“¡Será famoso... una leyenda... no me sorprendería que el día de hoy
fuera conocido en el futuro como el día de Harry Potter! Escribirán libros
sobre Harry... Todos los niños del mundo conocerán su nombre."
(Minerva McGonagall, Harry Potter y la Piedra Filosofal)
El año 2000 a mis manos llego un
libro sobre un niño, maltratado por sus tíos, que descubre que su triste
realidad era la tapadera de lo que era su verdadero mundo: El mundo de la Magia
y hechicería.
Así comienza el primer libro de
la saga de siete tomos de J.K.Rowling, donde desde la primera página sentimos
empatía por este “Ceniciento” de once años, el cual vive con unos tíos poco
cariñosos y un primo, que según la descripción de Rowling, se parece más a Miss
Piggie que a un niño normal.
La vida de Harry cambia días
antes de su 11 cumpleaños (misma edad que tenía yo al comenzar la saga), con la
llegada de un sinnúmero de cartas escritas en tinta verde esmeralda por nadie. Tío Vernon, intenta ocultarle
la verdad a su sobrino por miedo a que este pueda levantarse contra ellos.
Estos parientes por lado materno, ocultaron durante toda la vida del niño la
RAZÓN de la muerte de sus padres y la existencia de un mundo maravilloso, en el
cual Harry era la personalidad más grande de todas.
A 15 años de mi primera lectura
del libro, siento que crecí con Harry y que Rowling me acompaño en todos los
pasos de mi camino escolar.
Harry Potter y la Piedra Filosofal, es de los siete libros el más
inocente, donde capitulo a capitulo vemos el viaje de autodescubrimiento del
pequeño Harry, donde por primera vez se siente querido y que al fin ha llegado
a casa.
No quiero dejar de lado el mundo mágico,
donde hay personajes maravillosos como Dumbledore, el director de Hogwarts,
colegio de magia y hechicería, el simpático semi gigante Hagrid, el
despreciable Draco Malfoy y sus compinches Crabbe y Goyle, el amargado profesor
de pociones Snape, la severa profesora McGonagal y la monstruosa sombra de
Voldemort que siembra el miedo entre todos los habitantes de este singular
mundo.
Pero que sería de una historia de
descubrimiento sin los Partners o amigos, y creo que Rowling creo un nuevo trío
de hierro, una de las hermandades más indestructibles de la literatura del
siglo XXI, me refiero a Hermione y Ron. Ella, el cerebrito sabelotodo, que nos desagrada en el inicio, pero que agradecemos sus conocimientos a la hora de necesidad; con respecto a él, con su pelo rojo encendido y una enorme cuota de ingenuidad, nos roba el corazón desde su primer encuentro con Harry en el Expresso de Hogwarts.

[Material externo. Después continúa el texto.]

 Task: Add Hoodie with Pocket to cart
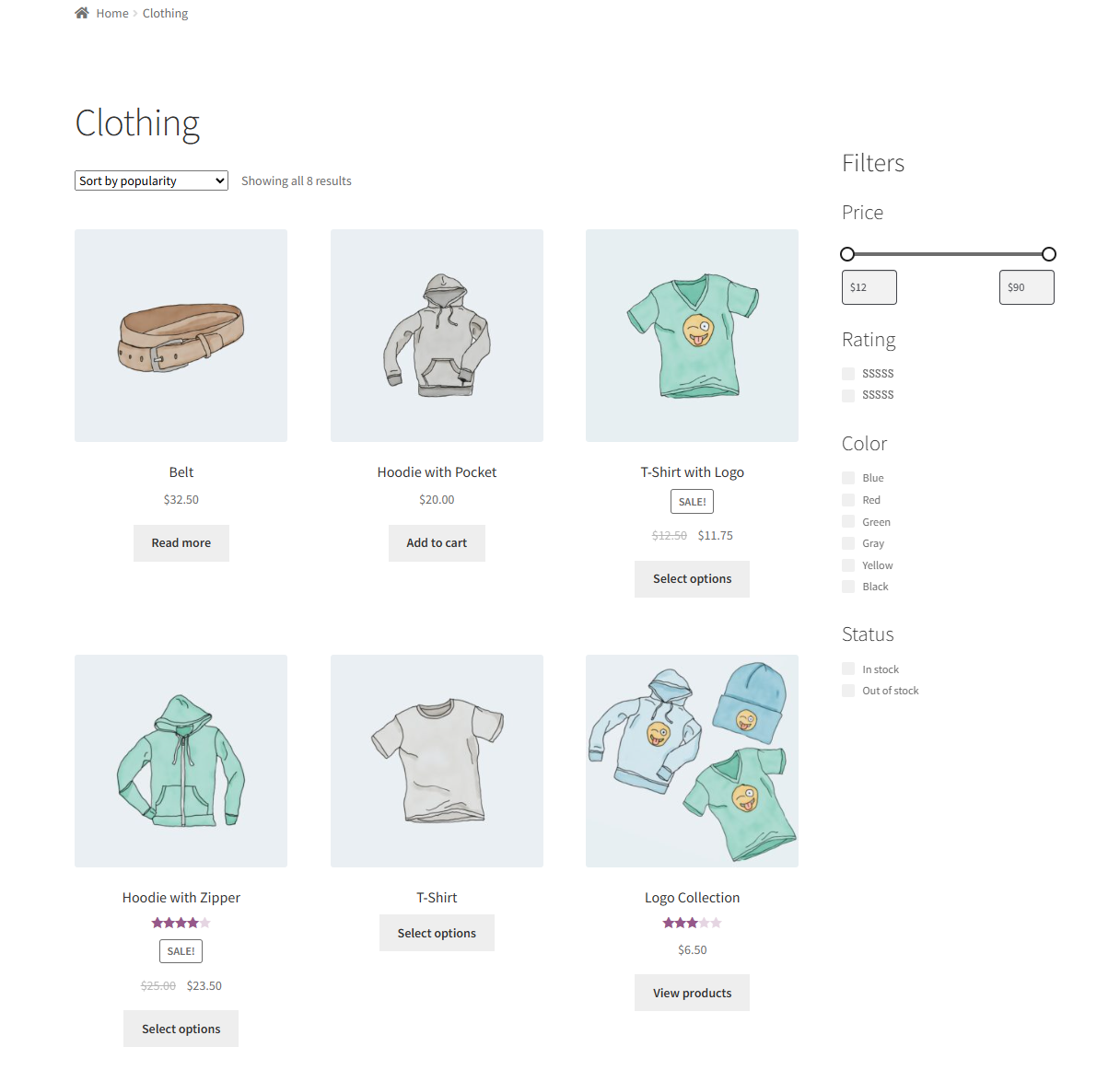coord(437,543)
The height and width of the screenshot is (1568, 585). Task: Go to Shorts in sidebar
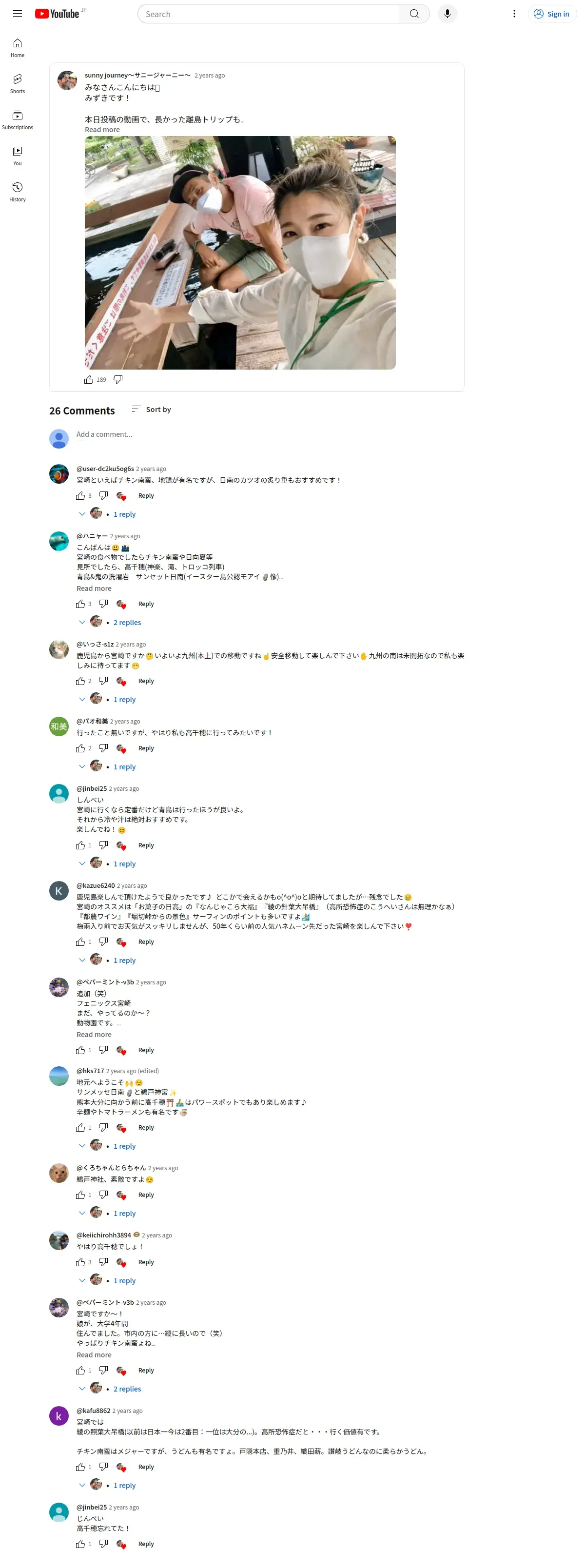pos(18,84)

Un libro traducido a 69 idioma,
el cual fue rechazado por un sinnúmero de editoriales y que fue escrito con
mucha ilusión por una mujer divorciada en busca de eso que Harry encontró en
Hogwarts: respuestas a una vida sacrificada y valor para ser diferente.
Rowling hoy gana millones de dólares,
pero creo que la satisfacción de su primer ejemplar vendido o el primer Harry
Potter sobre la repisa no llegará nunca. A 8 años de cerrar el último libro
debo decir que podría seguir leyéndolos uno y otra vez. Mi pregunta es: ¿Mi
carta se habrá perdido en el camino a mi casa?